I got to spend last week in sunny California. I forgot how wonderful it is to sit and eat lunch outside! I was participating in a workshop held at the Department of Energy's Joint Genome Institute (JGI). The workshop was entitled Microbial Genomics and Metagenomics. Basically I spent the week learning about different tools that are available to help biologists deal with the data flood that has come out (and continues to flow faster and faster) of sequencing technologies that continue to get faster and cheaper. Since microbes are not exactly easy to observe with ones eyes, microbiologists rely heavily on genetic data to tell us about our organisms of interest. For environmental microbiologists, whose organisms can not currently be grown in the lab, knowing what genes our "bugs" contain tells us what processes they might be capable of and can also provide information into their evolutionary history. We can extract the total DNA out of a soil sample and begin to get a picture of what the community living within that soil is capable. However, before we do that we need to take the massive files of As, Cs, Ts, and Gs and figure out how to interpret that.
Imagine a text document of one of Shakespeare's plays (or even a page of said play) with all of the spaces removed. Imagine each like cut out and shredded into a few random pieces. Imagine that you had 20 copies of that document and each was shredded differently. These multiple copies (or coverage in the bioinformatics world) allow you to attempt to piece together the play by finding pieces that overlap. This can be tricky if there are certain words or phrases that repeat frequently, but given the right computer program you can start to put some of the strips into larger phrases. This is referred to as aligning your sequences.
Once you have aligned sequences there are some tools available to search the alignments for segments that could represent genes. A genome that has been searched for known and recognizable genes is said to be annotated.
There is an interesting paradox here which is that technology keeps improving which means the volume of genetic sequence data we have to analyze is growing faster than the tools and programs we have to do said analyses, however the more bioinformatic data that exists the better our analyses will be because there will be fewer unrecognized genes and more organisms will be discovered. I can't wait to see how archaic the program that I spent 5 hours struggling with today (ARB for anyone who is familiar... uggh!) will seem in 10 or even 2 years!

■ Questions to answer
1. In the genomics post, which letters make up the massive sequence files? List each one.
2. Return the stretch of the genomics post from "Imagine a text" through "aligning your sequences.".
The items after this point have no connection to the genomics post.

■ Given records
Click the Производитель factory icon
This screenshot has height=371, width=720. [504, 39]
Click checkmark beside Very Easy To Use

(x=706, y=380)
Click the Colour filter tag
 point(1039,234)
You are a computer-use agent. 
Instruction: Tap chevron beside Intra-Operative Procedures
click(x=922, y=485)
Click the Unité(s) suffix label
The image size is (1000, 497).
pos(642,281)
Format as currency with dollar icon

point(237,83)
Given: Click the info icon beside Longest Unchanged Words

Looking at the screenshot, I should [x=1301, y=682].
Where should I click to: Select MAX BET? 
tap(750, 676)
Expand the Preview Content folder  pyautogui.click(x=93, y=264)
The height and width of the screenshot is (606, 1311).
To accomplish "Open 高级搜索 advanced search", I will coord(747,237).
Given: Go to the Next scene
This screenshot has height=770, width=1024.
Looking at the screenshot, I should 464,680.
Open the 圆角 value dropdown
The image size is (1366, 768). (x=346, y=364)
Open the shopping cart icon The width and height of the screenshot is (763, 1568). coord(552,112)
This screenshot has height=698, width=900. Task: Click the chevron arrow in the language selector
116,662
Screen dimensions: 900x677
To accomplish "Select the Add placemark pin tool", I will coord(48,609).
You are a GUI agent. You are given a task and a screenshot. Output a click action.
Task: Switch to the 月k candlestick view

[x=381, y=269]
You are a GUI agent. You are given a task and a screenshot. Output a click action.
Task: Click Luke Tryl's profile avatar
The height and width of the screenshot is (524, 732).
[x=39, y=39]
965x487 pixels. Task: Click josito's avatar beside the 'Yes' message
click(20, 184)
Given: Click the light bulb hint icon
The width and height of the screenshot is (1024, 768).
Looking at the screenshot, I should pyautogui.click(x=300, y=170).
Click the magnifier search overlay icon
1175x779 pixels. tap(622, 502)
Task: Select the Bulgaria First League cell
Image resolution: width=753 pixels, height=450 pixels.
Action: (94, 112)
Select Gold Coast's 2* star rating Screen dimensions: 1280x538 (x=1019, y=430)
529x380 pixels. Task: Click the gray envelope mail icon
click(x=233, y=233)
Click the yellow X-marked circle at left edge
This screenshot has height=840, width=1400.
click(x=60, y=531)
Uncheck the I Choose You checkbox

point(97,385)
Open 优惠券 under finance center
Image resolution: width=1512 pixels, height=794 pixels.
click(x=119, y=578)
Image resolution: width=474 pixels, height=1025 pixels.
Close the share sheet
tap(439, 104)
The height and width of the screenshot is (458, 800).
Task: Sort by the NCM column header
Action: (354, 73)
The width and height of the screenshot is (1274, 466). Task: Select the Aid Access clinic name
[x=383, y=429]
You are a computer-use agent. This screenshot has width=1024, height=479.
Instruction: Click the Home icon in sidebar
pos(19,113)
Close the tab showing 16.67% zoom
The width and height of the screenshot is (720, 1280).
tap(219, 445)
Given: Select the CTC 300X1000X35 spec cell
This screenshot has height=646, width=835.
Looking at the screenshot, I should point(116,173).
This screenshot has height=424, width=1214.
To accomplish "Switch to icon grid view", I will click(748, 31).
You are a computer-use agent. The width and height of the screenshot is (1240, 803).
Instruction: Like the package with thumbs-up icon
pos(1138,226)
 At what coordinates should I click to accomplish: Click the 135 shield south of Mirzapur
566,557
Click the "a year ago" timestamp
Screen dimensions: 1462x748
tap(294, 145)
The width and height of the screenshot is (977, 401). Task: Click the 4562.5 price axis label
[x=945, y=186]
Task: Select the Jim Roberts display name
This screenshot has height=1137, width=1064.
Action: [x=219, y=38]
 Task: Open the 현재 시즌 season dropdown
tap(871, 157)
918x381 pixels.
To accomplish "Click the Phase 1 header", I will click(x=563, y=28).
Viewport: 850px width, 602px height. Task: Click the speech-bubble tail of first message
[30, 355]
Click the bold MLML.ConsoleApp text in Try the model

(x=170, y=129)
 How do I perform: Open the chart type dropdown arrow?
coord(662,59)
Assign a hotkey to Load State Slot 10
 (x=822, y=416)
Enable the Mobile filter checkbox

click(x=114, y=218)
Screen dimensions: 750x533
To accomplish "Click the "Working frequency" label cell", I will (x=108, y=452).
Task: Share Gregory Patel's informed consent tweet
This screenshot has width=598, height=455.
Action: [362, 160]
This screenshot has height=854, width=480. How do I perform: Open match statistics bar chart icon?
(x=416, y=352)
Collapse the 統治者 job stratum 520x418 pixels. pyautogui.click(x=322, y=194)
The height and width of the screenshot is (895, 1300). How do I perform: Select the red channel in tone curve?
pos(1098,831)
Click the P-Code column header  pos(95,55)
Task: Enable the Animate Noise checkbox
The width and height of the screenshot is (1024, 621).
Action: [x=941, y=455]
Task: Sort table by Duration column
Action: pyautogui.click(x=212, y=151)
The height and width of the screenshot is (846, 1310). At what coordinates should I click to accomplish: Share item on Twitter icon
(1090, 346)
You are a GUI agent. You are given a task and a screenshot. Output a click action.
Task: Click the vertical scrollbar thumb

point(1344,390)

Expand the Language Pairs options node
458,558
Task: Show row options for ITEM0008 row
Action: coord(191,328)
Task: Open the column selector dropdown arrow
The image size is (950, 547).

■ Answers to each task
1. A, C, T, G

2.
Imagine a text document of one of Shakespeare's plays (or even a page of said play) with all of the spaces removed. Imagine each like cut out and shredded into a few random pieces. Imagine that you had 20 copies of that document and each was shredded differently. These multiple copies (or coverage in the bioinformatics world) allow you to attempt to piece together the play by finding pieces that overlap. This can be tricky if there are certain words or phrases that repeat frequently, but given the right computer program you can start to put some of the strips into larger phrases. This is referred to as aligning your sequences.